So I was excited to find out that the cosmetics company Origins have set up a recycling scheme at their cosmetics counters.  The great thing about their scheme is that you can recycle any cosmetics packaging through them, not just their own packaging.



So, I used the locator on their website to find out where their nearest collection point was and then planned to go there yesterday after a meeting I had nearby.  I had a fairly large bag of various packages - my own, Senior Daughter's, Junior Daughter's and JD's best friend.  So I felt the extra mile to pop in to the town centre was well worth it, and I was rewarded with a free sample of Origins products, Recyclebank rewards (and a warm, smug feeling from doing my bit for the planet).  I'd recommend it!




Monday 9 September 2013

Day 7 of Zero Waste Week

Day 6 waste:

A big fat zero!

BUT...  I made a flask of tea, so I think the tea bag must be still in the flask.  Whoops.

We did eat, I promise!

At various times, Junior Daughter, Senior Daughter and I all had a portion of the reheated lasagne, which was a big success.  I'm so glad I wrote down what I put into it for this blog, as it is certainly going to be made again. Though, I'm told it could have more tomato and less cheese for JD's taste (despite being the best veggie lasagne she's ever eaten).

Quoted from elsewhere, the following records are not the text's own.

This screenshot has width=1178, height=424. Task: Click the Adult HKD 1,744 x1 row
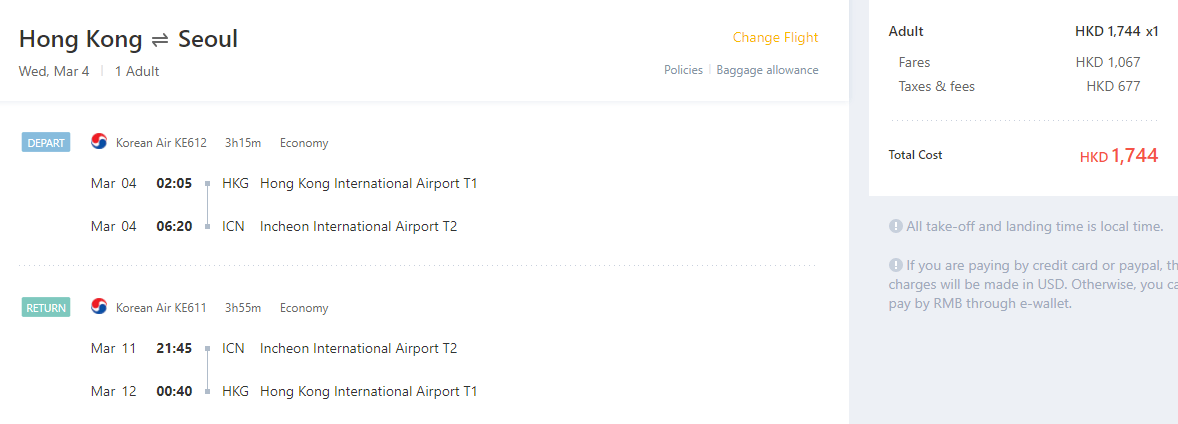click(1024, 32)
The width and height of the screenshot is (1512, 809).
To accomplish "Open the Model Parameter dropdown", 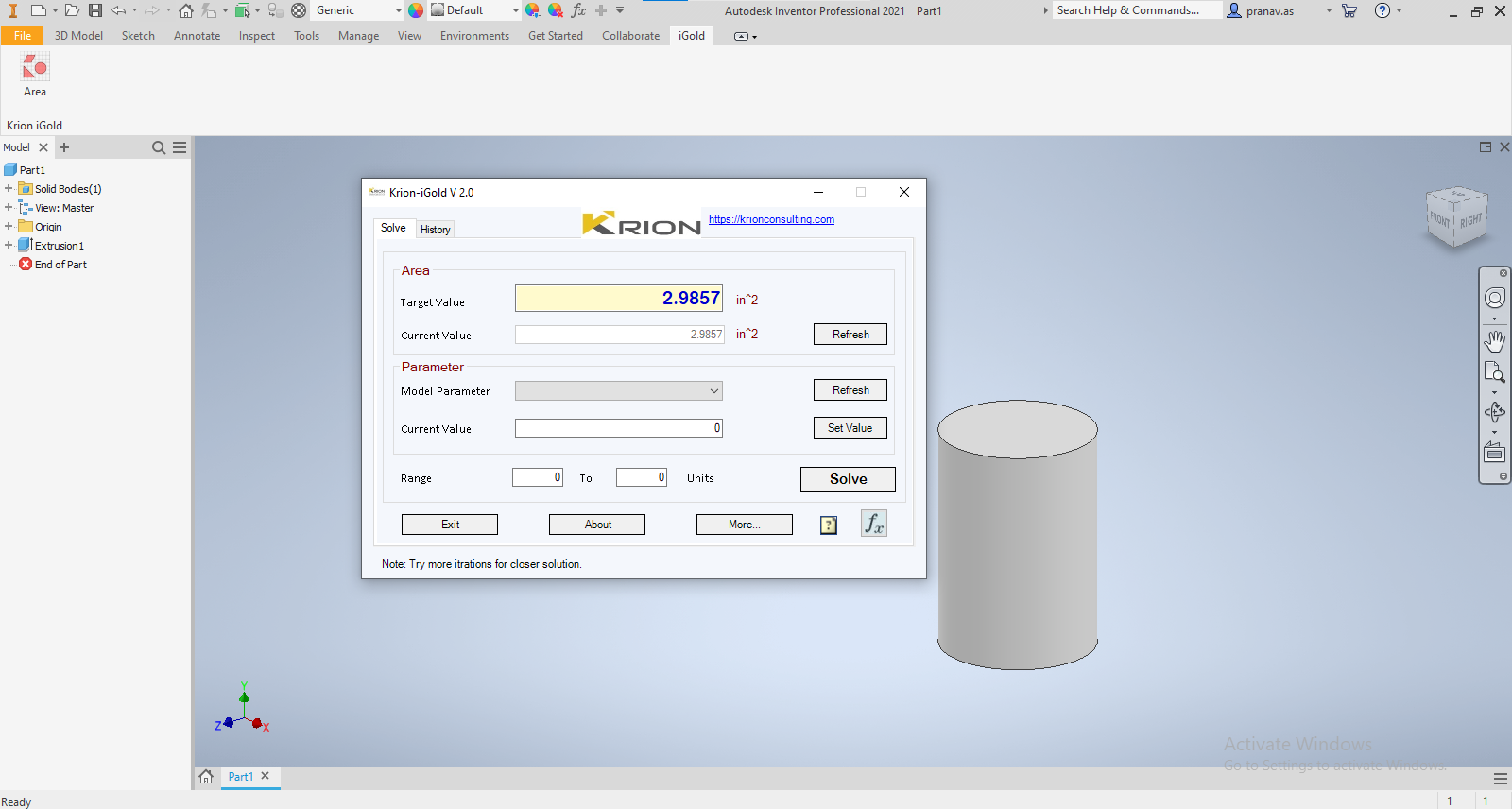I will pyautogui.click(x=619, y=391).
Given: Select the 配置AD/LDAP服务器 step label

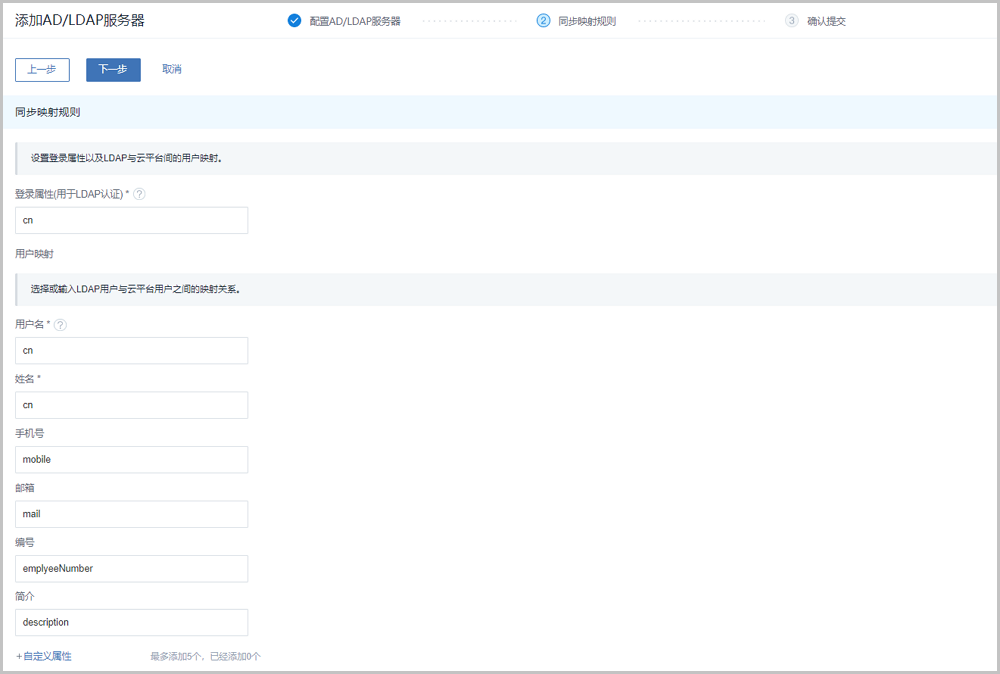Looking at the screenshot, I should coord(355,21).
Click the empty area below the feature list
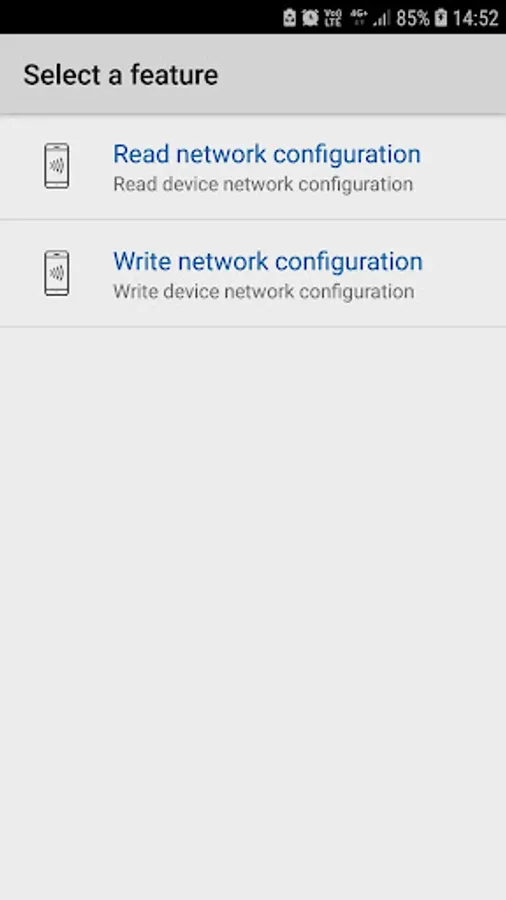 coord(253,613)
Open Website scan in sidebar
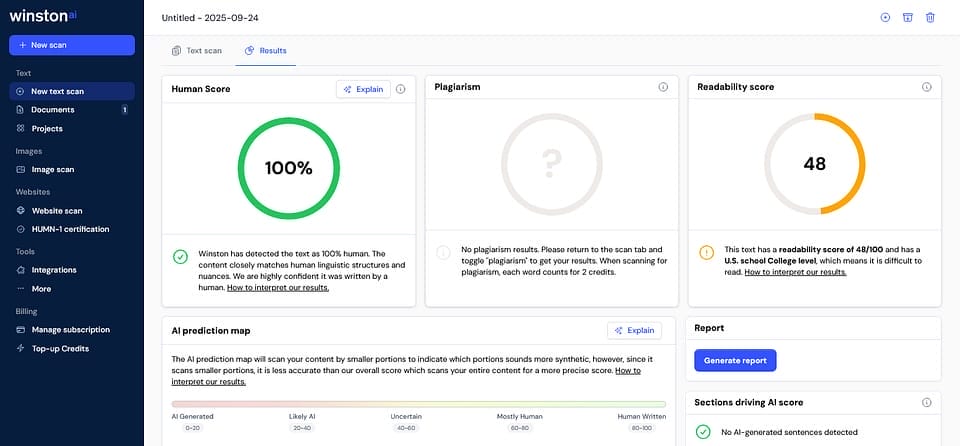 (x=56, y=210)

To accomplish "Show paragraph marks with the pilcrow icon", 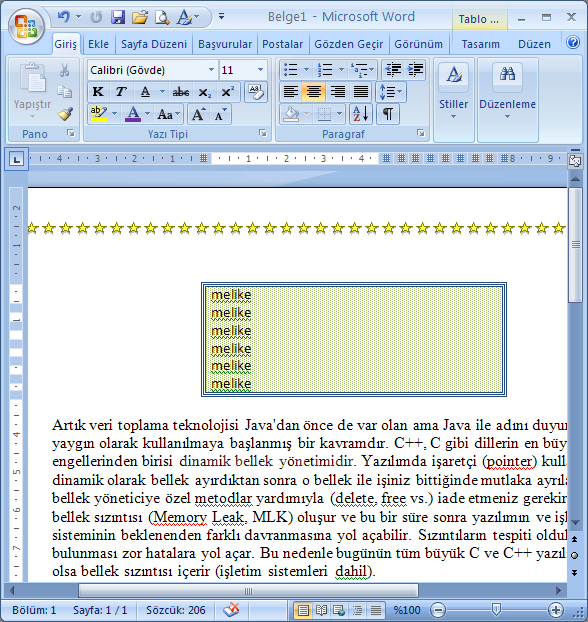I will pos(388,114).
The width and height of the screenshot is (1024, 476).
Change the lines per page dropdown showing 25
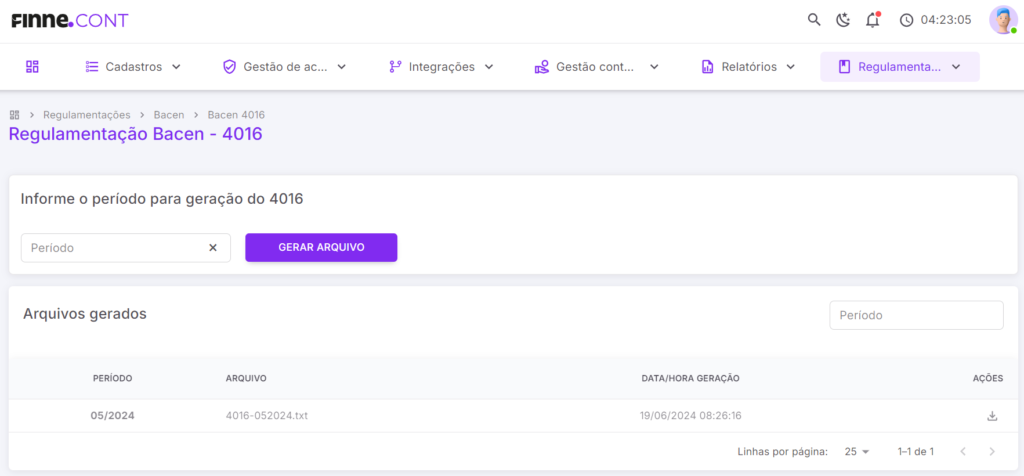(857, 452)
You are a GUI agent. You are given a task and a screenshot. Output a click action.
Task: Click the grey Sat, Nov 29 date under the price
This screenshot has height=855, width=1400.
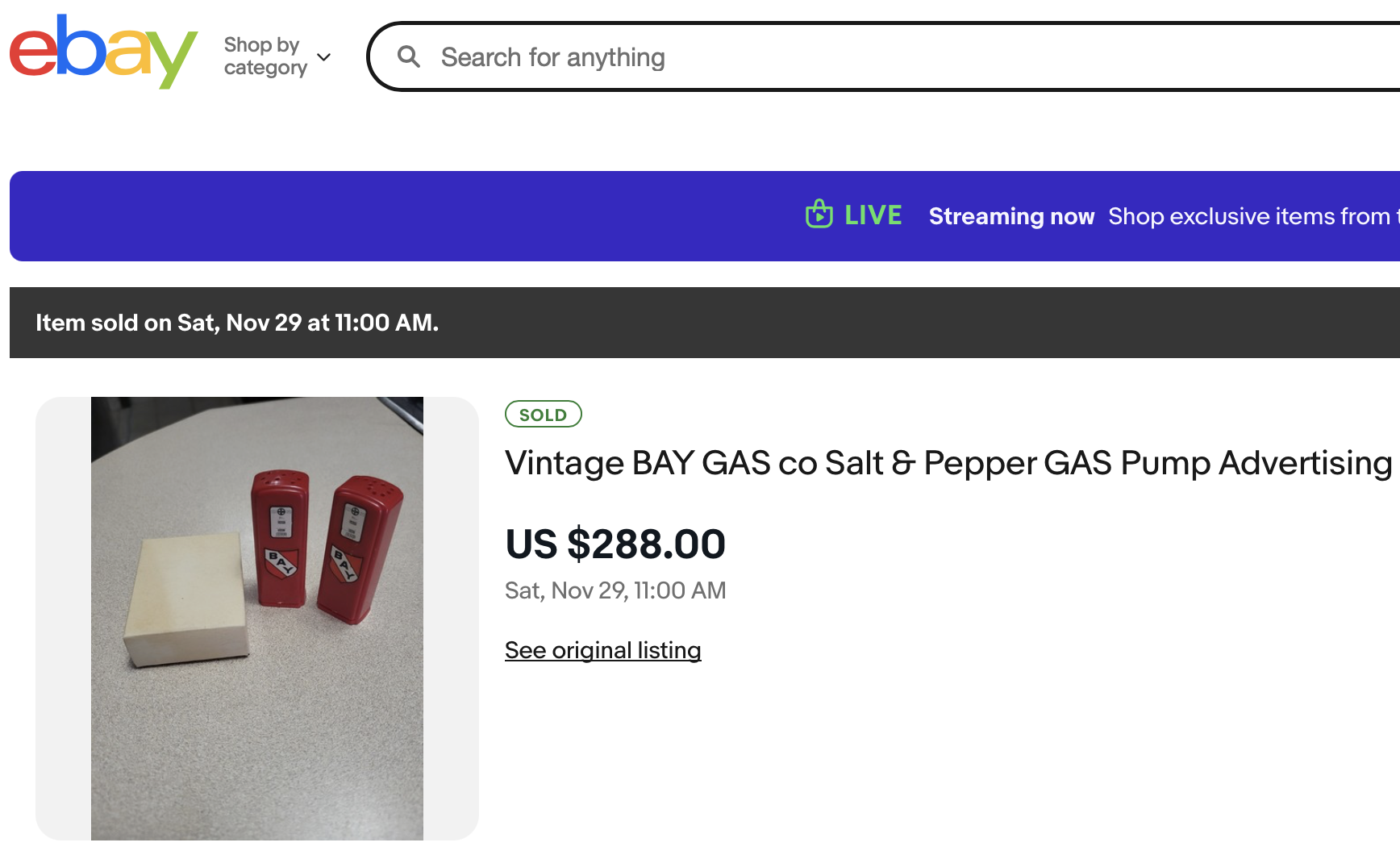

The Iceberg lettuce is still keeping it's colour.  There's not much left now but it is 8 days since I first cut into it.  Each time I've used a bit, I've changed the water - I'm treating it better than I treat my cut flowers!  It seems to work.

The best 'use it up' last night was three quarters of a bottle of rosé wine.  I was on my own, so I needed a plan, because I wouldn't have drunk it own my own! But a quick text, found me a willing helper, and I trekked off down the lane with bottle of wine and a torch.  It is Zero Waste Week, after all.

We are out to dinner tonight with family, so we offered to bring pudding.  I've got a jar of mincemeat to use up.  It is still in date, but I always think uncooked mincemeat looks a bit iffy, so I'm going to make the pastry, cook one mincemeat tart and then if it doesn't taste nice, I'll use the pastry for jam tarts.

Lunch was a cooking experiment: omelette and salad.  Senior Daughter is investigating cheap, fast, healthy meals for her forthcoming second year at uni, so she made a cheese and spring onion omelette for the two of us. We finished up the iceberg lettuce with hardly any waste, thanks to our new @myzerowaste way of storing salad in water like cut flowers.  We added cucumber and grated carrot. JD slept.

Food waste from lunch


*** Later ***

As it was the day of reckoning for my collection of jars and the weather was a bit iffy, we had a cook-in this afternoon, to use up what we could before the big chuck out.

JD joined us after her sleep catch-up and made a ham omelette with an interesting addition of paprika.

The tester mince pie was a success, so we made a mince and apple tart to take for tonight's dinner.  We tried the remaining jar of unidentified chutney and concluded it had a bit of excess vinegar which I poured off.  It wasn't bad, but it wasn't great.  That's probably why it didn't get eaten.  SD came up with a plan.  I made more pastry, SD caramelised some onions  and I grated cheese.  JD did maths.  The caramelised onion and cheese tart is now sliced up into a tupperware for lunches and snacks.
Green tomato chutney (we think), cheddar cheese and caramelised onion tart
Tart recipe: short crust pastry (100g butter, 200g flour and around three table spoons of water - if you want to make it yourself), one nearly full jar of unidentified chutney, 125g grated cheese, 3 small onions (and a bit of brown sugar to caramelise them).

Roll out the pastry into a rough rectangle, spread over the chutney, sprinkle on the grated cheese and then sprinkle the caramelised onion over that.  Cook at around 200°C for about 20 minutes.


While I was puzzling over some kind of sweet and sour mustardy chutney looking thing, JD came up with the idea of using it with some chicken and rice.  So we put that to one side for tomorrow night.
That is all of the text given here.